Being an impediment to forest destruction is necessary, but it gets old being a negative force, always jamming the gears of extraction and development. That’s why we’ve come up with something positive and proactive to do for our forest: We are developing a citizen’s alternative for the Forest Plan revision process. We are tapping the vast pool of knowledge and compassion in the biologists, recreationists, and other forest lovers in the area to design a management plan that will emphasize ecosystem health, self-reliance, and sustainability. We will construct this plan under the assumption that all life is sacred and deserving of respect. (Some people have questioned the need to extend this to mosquitoes and biting flies, but I think we can win them over once the skis have come out again.) Intangible values, such as the value of wild places to the health of the soul, and very tangible but ignored values, such as the importance of a fully populated, naturally self-regulating and interconnected, not isolated, system of wild areas, will help guide us.
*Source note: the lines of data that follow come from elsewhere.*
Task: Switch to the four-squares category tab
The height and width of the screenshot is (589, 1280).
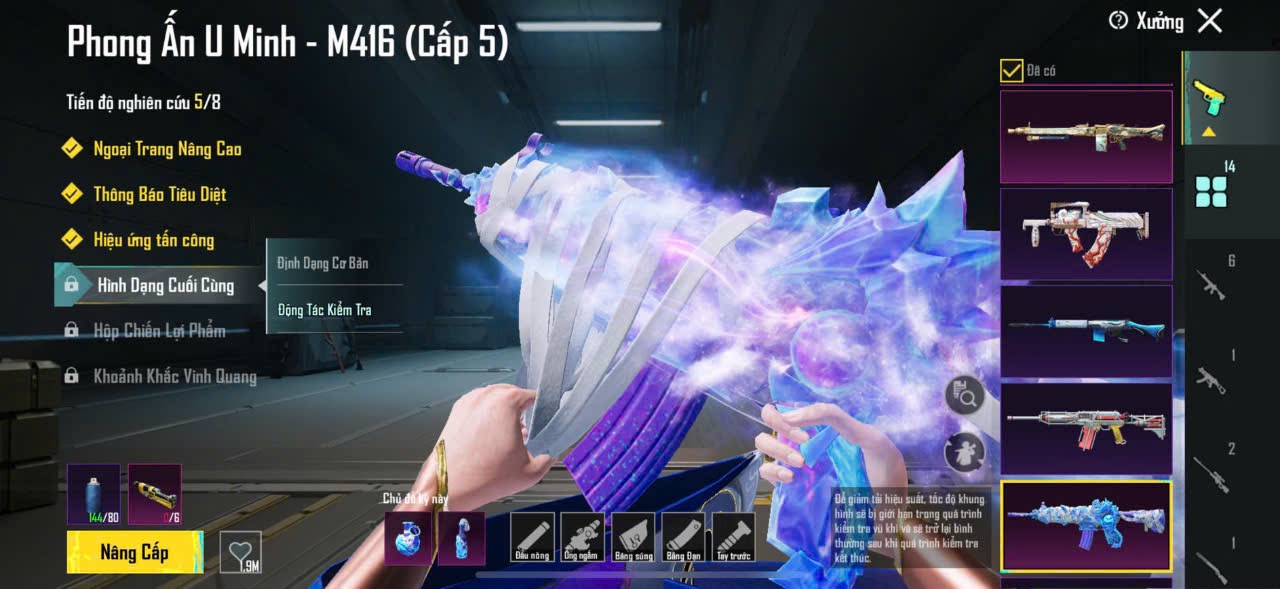Action: coord(1211,190)
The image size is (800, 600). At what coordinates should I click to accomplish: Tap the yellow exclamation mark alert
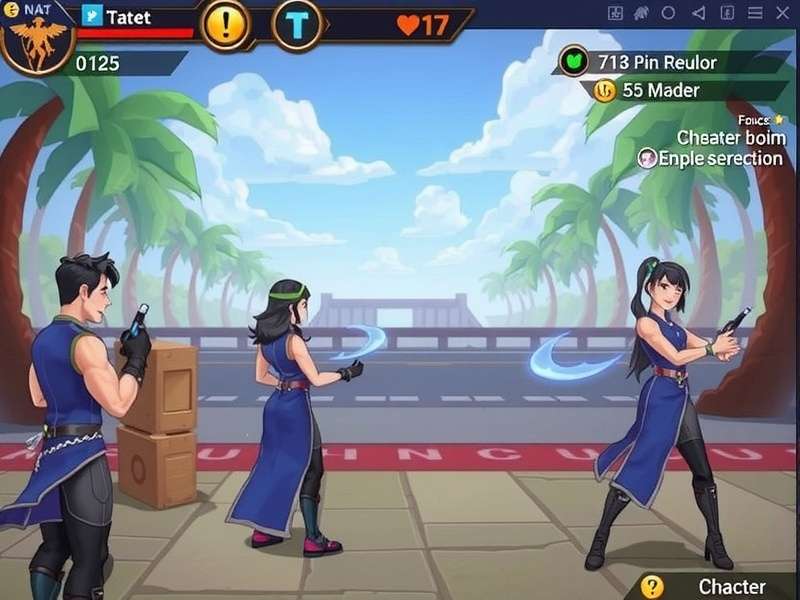pos(226,24)
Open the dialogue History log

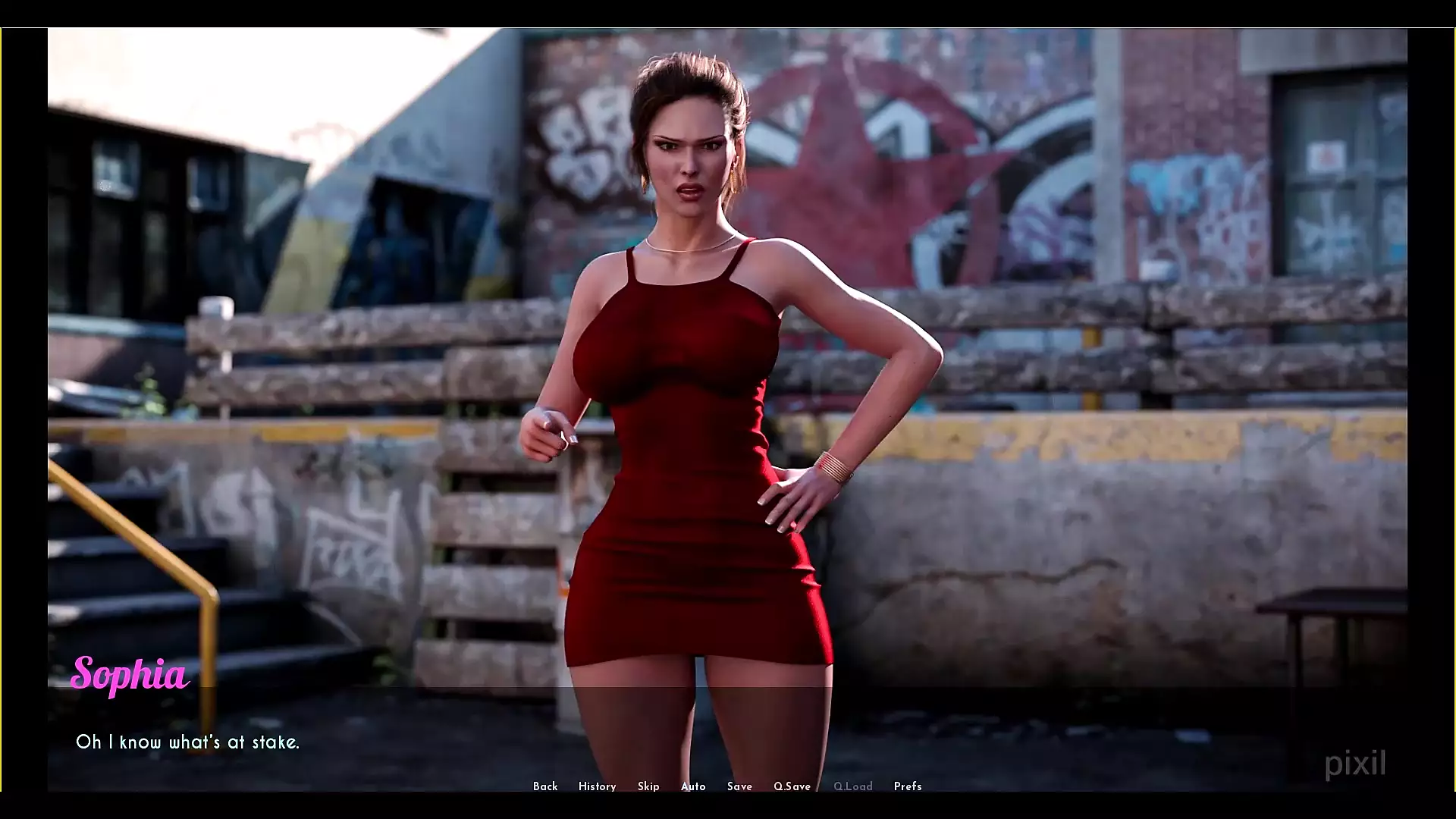[x=597, y=786]
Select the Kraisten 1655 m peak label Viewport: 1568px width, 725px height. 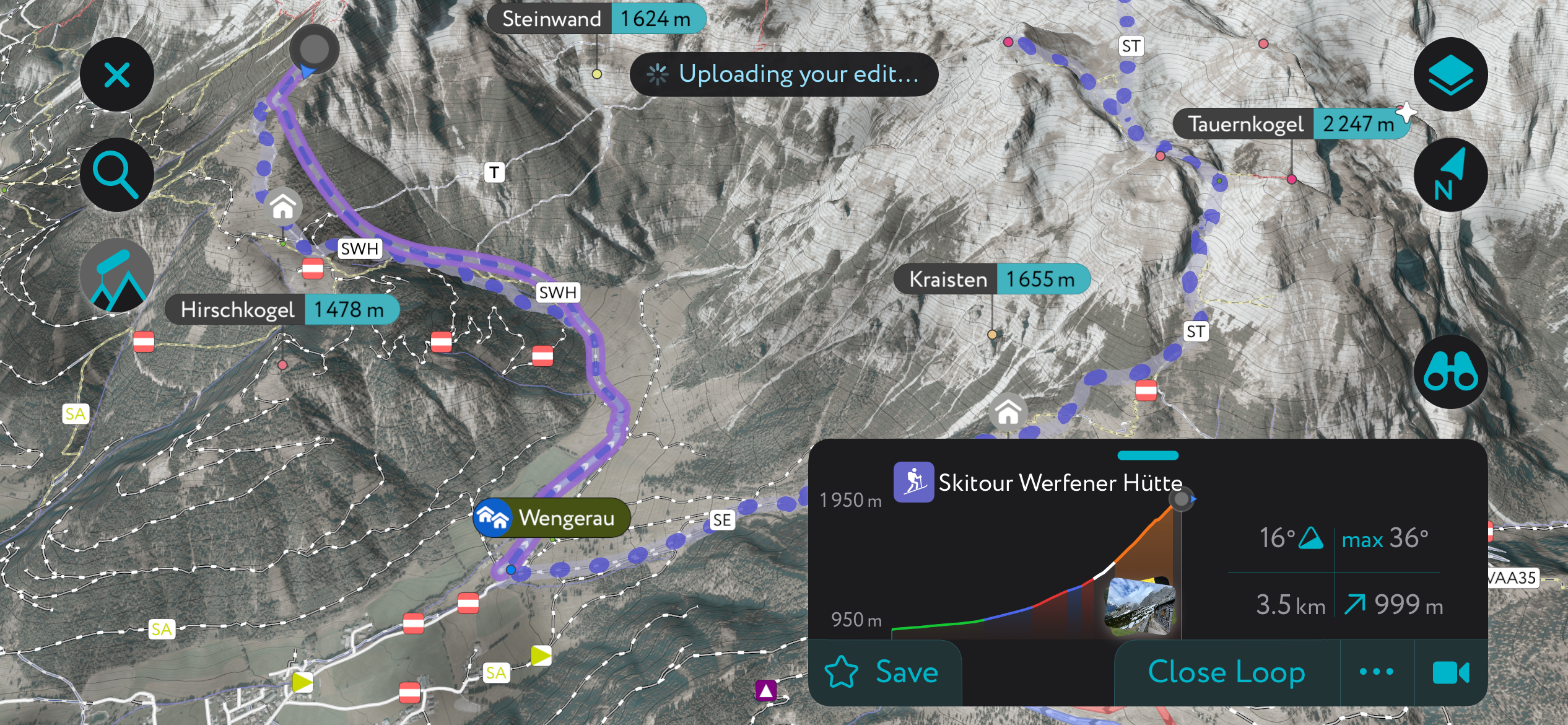991,279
An ambitious project, but not a new idea — the Southern Rockies Ecosystem Project has created a fine model. The Utah Wilderness Coalition’s wilderness inventory criteria has also provided a fine model for our wilderness proposal, a key component of the citizen’s alternative and already complete.

All right, it might be an overwhelmingly busy Friday, but I feel like I’m sitting on the shoulders of giants. There is strength in diversity, and there is strength in sharing what we learn. Now, back to that fascinating section of the DEIS for the GSRMP detailing PFCs for the PCUs in the AERP.